▶ PROBLEM STATEMENT
Pull out the items word for word, from the very first line down to and including the line that contains "coordinates (956, 280).".

▶ Data items
(begin)

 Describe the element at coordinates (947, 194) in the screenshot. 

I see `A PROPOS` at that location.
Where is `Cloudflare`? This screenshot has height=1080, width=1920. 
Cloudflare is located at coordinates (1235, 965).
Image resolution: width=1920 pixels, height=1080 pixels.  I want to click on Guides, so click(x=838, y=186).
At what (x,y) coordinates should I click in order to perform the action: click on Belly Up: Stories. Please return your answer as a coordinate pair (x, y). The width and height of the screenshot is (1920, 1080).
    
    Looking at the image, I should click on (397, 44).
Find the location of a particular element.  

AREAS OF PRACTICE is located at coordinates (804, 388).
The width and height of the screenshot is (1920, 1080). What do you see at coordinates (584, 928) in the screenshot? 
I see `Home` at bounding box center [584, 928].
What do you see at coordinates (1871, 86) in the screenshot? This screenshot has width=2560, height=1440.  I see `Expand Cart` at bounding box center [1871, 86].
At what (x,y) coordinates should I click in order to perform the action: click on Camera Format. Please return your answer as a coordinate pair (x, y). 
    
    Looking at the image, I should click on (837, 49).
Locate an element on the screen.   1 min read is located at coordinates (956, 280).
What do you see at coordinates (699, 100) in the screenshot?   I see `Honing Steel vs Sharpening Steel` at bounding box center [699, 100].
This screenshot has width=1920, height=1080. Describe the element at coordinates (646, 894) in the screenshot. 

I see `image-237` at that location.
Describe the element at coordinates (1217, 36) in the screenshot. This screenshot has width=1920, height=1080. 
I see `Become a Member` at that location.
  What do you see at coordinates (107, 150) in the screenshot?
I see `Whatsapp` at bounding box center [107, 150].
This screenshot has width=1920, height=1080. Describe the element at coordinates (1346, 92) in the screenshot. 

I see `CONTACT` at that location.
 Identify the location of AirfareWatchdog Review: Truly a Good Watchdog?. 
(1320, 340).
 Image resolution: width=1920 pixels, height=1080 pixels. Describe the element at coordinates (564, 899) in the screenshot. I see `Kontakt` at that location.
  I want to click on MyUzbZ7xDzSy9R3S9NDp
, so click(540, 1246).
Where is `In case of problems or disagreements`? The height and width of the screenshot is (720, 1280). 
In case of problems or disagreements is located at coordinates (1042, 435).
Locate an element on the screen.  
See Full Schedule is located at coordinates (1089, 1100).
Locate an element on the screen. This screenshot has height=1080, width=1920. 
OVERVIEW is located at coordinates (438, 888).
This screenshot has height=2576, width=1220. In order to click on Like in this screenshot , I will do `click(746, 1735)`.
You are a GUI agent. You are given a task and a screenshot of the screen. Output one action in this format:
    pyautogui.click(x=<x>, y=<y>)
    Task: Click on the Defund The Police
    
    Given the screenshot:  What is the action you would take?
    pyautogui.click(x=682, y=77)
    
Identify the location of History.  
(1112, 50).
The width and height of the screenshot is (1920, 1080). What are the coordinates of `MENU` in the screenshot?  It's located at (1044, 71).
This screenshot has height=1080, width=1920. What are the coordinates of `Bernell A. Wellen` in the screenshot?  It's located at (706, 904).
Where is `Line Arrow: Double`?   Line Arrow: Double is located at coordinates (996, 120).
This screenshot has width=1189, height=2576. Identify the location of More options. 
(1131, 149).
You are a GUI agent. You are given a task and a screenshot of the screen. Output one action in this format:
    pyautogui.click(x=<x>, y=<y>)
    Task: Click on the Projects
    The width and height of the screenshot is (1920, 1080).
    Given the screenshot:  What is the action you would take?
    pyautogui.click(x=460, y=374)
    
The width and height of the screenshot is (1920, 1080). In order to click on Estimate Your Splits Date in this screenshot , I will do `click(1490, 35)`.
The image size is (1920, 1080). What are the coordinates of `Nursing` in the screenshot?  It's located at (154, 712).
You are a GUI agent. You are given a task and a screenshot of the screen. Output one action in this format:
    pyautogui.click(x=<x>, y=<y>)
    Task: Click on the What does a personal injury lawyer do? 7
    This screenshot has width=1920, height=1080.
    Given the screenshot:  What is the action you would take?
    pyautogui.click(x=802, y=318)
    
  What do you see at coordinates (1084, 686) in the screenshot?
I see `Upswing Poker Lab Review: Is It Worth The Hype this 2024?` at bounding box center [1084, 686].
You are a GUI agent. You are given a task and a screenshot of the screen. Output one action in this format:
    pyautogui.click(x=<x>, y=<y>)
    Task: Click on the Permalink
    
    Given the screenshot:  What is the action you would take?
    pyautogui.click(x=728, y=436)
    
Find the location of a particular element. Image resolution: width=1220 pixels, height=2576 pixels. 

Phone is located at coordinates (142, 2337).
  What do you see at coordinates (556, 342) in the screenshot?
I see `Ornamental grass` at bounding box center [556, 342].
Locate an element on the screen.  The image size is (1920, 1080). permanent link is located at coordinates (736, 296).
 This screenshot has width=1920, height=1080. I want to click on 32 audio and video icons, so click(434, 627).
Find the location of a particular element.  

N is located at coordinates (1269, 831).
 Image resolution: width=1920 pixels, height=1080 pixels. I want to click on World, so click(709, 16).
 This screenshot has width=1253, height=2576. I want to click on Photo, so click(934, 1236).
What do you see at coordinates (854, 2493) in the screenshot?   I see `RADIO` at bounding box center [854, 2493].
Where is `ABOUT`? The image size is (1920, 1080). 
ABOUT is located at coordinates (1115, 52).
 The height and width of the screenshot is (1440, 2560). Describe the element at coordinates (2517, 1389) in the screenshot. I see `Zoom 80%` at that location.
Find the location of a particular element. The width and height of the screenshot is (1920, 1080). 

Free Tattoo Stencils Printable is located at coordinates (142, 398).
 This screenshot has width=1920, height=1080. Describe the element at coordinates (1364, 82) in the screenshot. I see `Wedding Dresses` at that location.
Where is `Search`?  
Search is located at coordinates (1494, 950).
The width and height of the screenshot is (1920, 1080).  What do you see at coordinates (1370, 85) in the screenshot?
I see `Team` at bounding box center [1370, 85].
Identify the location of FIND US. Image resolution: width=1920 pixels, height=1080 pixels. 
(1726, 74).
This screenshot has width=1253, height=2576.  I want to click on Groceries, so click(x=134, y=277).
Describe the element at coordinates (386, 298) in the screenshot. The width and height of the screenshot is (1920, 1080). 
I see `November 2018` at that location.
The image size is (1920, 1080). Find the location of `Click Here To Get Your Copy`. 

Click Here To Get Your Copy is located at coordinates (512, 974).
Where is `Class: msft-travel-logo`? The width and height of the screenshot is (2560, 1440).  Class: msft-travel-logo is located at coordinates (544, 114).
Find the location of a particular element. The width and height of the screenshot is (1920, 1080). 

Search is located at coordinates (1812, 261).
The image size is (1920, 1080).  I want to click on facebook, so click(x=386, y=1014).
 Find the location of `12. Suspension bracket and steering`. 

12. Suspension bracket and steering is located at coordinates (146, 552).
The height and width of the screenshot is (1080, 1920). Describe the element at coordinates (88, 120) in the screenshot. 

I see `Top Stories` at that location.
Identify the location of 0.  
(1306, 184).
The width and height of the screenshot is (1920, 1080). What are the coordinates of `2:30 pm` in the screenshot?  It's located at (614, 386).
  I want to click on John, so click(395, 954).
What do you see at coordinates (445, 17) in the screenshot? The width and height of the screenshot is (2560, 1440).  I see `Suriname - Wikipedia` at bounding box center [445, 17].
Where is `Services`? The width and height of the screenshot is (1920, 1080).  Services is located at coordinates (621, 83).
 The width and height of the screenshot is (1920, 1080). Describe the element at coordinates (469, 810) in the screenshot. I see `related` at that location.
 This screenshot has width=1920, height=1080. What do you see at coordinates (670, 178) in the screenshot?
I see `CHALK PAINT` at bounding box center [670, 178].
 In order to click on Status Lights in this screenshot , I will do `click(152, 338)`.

(end)

▶ FULL RESPONSE
 Describe the element at coordinates (947, 194) in the screenshot. 

I see `A PROPOS` at that location.
Where is `Cloudflare`? This screenshot has height=1080, width=1920. 
Cloudflare is located at coordinates (1235, 965).
Image resolution: width=1920 pixels, height=1080 pixels.  I want to click on Guides, so click(x=838, y=186).
At what (x,y) coordinates should I click in order to perform the action: click on Belly Up: Stories. Please return your answer as a coordinate pair (x, y). The width and height of the screenshot is (1920, 1080).
    
    Looking at the image, I should click on (397, 44).
Find the location of a particular element.  

AREAS OF PRACTICE is located at coordinates (804, 388).
The width and height of the screenshot is (1920, 1080). What do you see at coordinates (584, 928) in the screenshot? 
I see `Home` at bounding box center [584, 928].
What do you see at coordinates (1871, 86) in the screenshot? This screenshot has width=2560, height=1440.  I see `Expand Cart` at bounding box center [1871, 86].
At what (x,y) coordinates should I click in order to perform the action: click on Camera Format. Please return your answer as a coordinate pair (x, y). 
    
    Looking at the image, I should click on (837, 49).
Locate an element on the screen.   1 min read is located at coordinates (956, 280).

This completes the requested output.